Colorado start-up launches to improve drug discovery chemistry

A new company has entered the drug discovery space with what it calls a “chemistry-first” platform. Colorado-based Cime Therapeutics has emerged from stealth with
$2.1 million in preseed financing to advance its method for efficiently synthesizing and screening molecules that could become oncology drugs.

Cime’s platform uses the latest in materials science, laboratory automation, and synthetic organic chemistry and is powered by machine learning and artificial intelligence, says James Brewster, the firm’s founder and CEO. The goal, he says, is to expedite the synthesis of potential small-molecule drug compounds multifold.

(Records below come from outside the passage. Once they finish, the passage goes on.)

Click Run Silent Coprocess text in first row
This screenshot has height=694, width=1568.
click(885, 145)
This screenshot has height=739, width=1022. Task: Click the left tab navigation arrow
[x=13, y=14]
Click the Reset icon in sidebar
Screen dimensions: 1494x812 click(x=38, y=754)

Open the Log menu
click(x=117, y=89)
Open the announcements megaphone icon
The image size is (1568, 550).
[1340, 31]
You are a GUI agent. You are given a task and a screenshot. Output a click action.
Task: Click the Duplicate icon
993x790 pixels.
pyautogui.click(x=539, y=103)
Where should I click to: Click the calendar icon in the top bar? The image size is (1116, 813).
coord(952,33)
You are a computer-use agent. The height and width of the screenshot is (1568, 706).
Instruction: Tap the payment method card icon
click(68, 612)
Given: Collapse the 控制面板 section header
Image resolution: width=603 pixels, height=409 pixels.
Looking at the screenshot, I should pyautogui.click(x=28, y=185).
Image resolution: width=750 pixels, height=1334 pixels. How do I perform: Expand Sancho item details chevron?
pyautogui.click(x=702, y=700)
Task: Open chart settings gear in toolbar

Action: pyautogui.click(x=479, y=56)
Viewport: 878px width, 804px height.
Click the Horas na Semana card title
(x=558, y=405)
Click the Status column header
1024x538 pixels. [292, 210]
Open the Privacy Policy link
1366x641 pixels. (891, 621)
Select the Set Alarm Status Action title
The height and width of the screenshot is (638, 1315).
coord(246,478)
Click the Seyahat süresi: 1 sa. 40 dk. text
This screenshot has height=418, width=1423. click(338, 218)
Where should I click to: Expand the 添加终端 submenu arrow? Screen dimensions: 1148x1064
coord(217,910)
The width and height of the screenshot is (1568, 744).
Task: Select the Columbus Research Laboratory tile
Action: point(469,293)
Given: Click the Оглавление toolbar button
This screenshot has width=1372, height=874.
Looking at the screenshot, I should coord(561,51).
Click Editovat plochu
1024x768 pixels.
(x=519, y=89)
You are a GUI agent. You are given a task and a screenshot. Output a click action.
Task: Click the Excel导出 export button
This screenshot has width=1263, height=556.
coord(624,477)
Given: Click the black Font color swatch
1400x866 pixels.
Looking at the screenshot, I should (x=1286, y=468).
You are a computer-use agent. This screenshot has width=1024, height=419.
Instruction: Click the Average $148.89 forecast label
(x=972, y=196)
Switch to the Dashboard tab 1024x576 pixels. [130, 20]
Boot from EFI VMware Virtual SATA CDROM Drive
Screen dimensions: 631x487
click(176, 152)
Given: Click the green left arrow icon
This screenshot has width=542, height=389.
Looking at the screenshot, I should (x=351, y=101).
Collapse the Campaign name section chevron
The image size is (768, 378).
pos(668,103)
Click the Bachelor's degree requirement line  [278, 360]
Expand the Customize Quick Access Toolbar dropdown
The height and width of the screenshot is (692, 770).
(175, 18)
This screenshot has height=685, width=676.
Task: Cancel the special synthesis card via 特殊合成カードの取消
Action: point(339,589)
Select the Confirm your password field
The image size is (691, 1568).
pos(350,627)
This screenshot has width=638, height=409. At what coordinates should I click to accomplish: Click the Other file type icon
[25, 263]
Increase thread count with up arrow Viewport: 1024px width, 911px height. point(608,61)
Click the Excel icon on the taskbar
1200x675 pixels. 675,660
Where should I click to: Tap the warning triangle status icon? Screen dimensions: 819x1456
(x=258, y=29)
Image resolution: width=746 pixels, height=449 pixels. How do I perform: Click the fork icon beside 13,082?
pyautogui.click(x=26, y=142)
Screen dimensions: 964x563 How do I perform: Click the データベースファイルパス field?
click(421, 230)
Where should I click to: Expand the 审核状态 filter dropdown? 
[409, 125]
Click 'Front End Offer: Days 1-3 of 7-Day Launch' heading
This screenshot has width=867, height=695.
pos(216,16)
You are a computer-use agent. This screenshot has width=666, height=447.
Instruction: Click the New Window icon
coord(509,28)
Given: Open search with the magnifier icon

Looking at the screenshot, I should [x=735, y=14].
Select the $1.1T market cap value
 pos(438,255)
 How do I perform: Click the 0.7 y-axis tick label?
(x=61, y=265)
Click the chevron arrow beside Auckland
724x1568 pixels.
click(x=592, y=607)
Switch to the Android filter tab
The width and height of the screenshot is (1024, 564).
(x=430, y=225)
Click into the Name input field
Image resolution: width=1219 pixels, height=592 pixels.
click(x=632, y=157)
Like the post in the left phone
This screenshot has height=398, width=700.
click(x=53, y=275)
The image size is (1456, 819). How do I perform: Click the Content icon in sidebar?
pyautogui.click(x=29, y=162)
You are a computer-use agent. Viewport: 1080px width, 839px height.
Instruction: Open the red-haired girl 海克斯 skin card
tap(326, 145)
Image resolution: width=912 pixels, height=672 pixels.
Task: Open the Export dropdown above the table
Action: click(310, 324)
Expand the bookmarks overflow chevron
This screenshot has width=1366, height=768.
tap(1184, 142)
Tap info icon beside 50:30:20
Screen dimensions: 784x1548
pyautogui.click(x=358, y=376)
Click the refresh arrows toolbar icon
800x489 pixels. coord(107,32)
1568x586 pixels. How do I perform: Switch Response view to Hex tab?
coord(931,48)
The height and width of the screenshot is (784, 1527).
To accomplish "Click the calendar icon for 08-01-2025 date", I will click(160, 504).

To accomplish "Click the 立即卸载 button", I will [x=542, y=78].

The typical chemist can synthesize 50–100 drug-like molecules a year, Brewster says. With Cime’s approach, “we’re able to make hundreds of thousands a day.”

Although Brewster plans to harness AI, he says he has a bias for synthesis over simulation because it yields molecules that are one step closer to being a drug candidate.

Brewster is steeped in organic chemistry. He earned a PhD in organic chemistry from the University of Texas at Austin and completed postdoctoral research at Harvard University. He then joined Pfizer as a scientist with the company’s oncology team in Boulder, Colorado. After working there for 3½ years, he was laid off in 2024 when Pfizer decided to shut down the site.

In August, Brewster decided to start a company to tackle the inefficiencies in synthesizing drug compounds he encountered throughout his time in academia and industry. He put together a scientific advisory board that includes Jonathan Sessler, a chemistry professor at the University of Texas at Austin; Ronald Hinklin, a medicinal chemist who previously worked at Pfizer; and veteran chemist Pat Confalone.

Brewster says the new funds will go toward building a laboratory in Colorado where his team will synthesize compounds that act on known high-profile oncology targets. “We will start by looking into transcription factors, phosphatases, and kinases, which at present don’t have many compounds targeting them,” he says.